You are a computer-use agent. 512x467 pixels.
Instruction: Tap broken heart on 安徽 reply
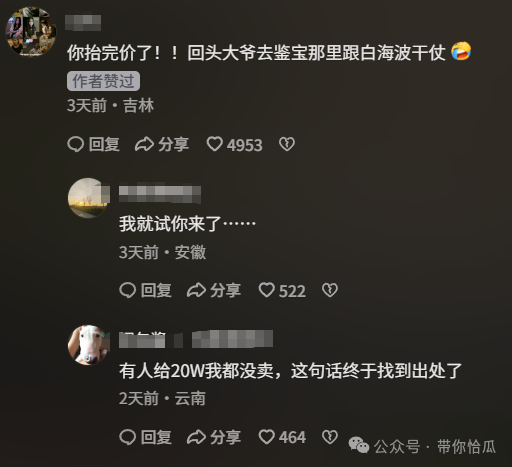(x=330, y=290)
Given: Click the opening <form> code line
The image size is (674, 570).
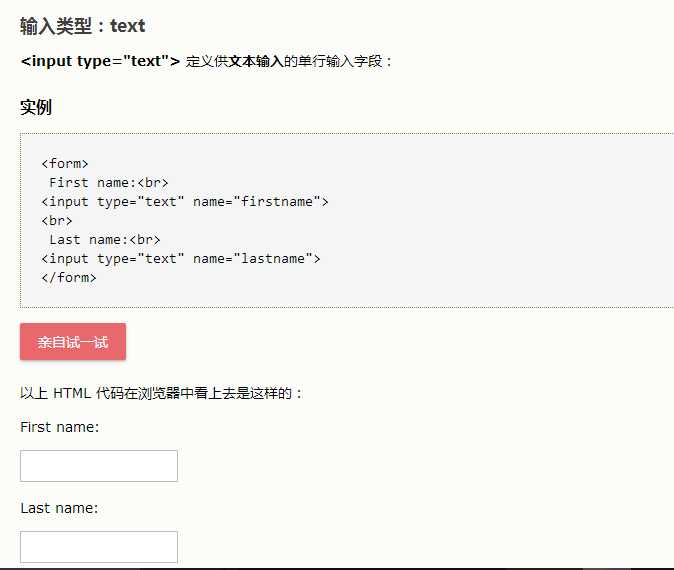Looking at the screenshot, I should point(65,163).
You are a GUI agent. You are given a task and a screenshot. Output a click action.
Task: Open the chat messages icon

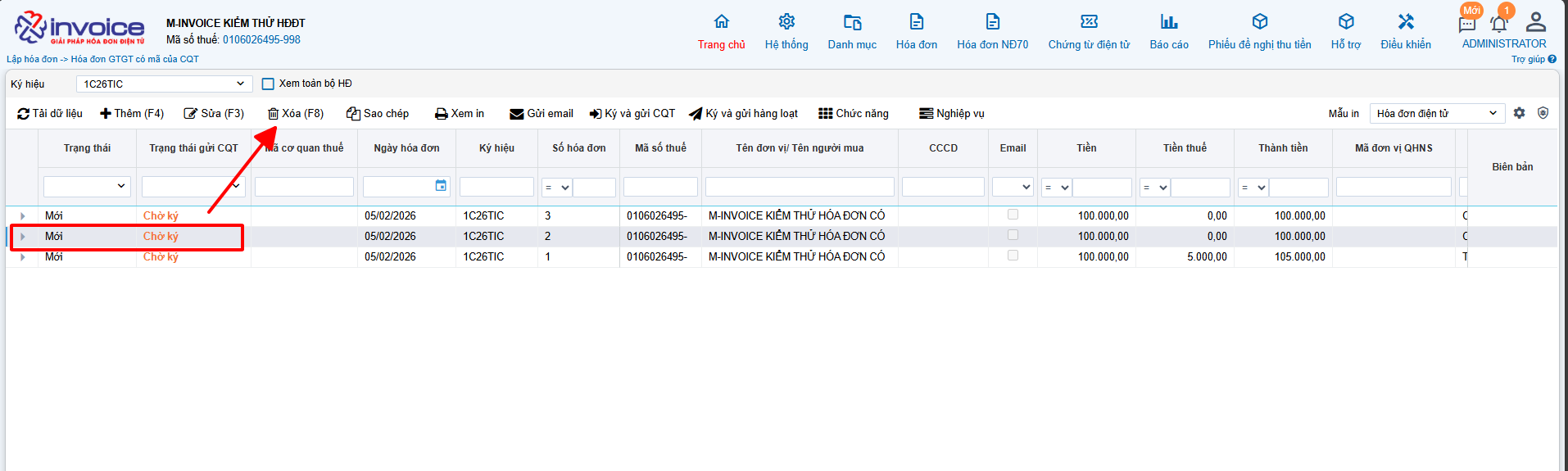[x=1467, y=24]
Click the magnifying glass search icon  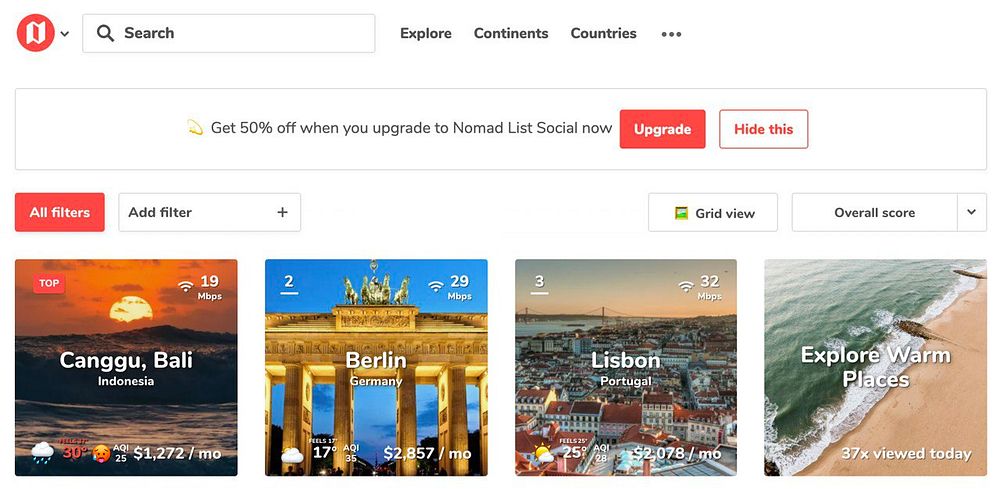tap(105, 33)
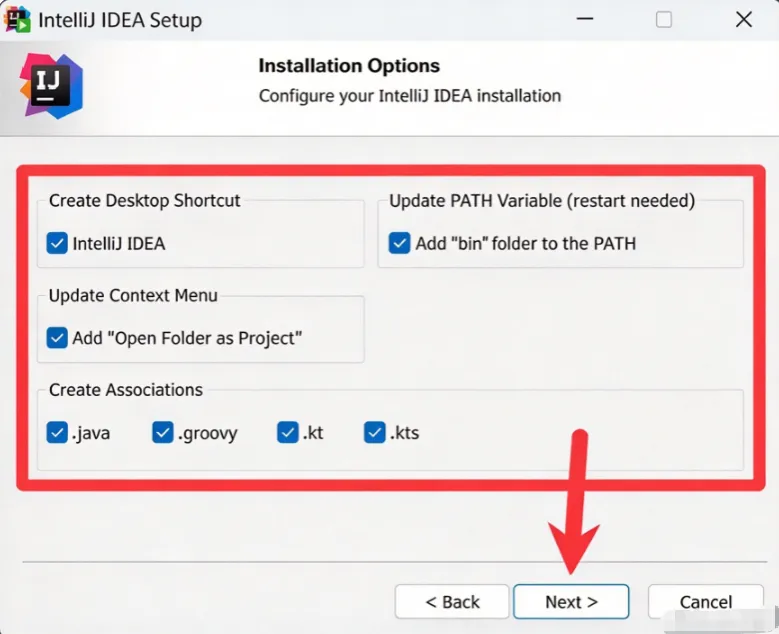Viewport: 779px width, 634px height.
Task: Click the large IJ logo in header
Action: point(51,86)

==

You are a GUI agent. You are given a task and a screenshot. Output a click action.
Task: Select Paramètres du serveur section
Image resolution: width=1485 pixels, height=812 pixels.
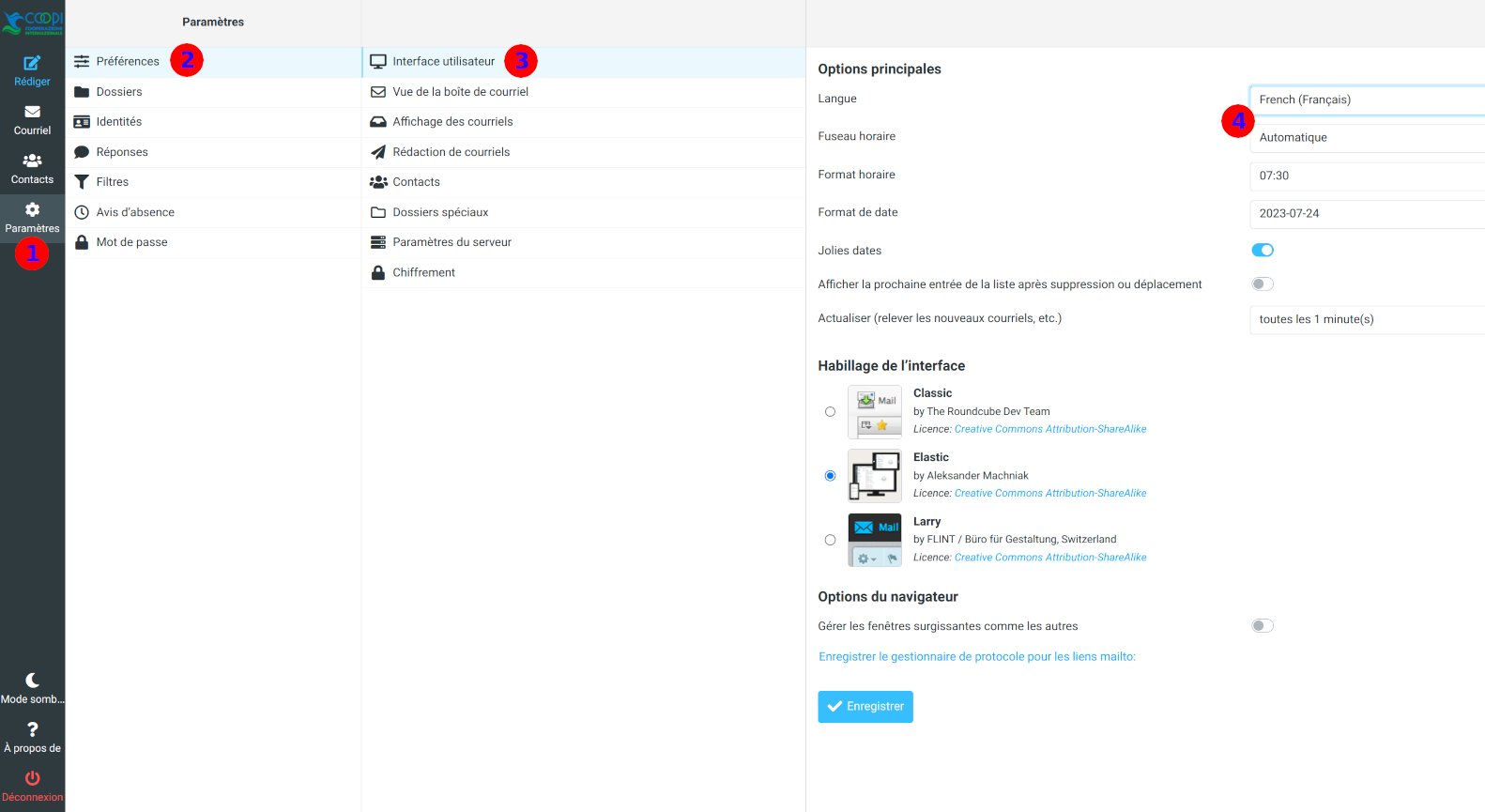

● TASK ITEM
Take from the listing above each line that contains the string "pixels".

● RESPONSE TO THIS EXERCISE
You are a computer-use agent. 512x467 pixels.
Image resolution: width=1485 pixels, height=812 pixels.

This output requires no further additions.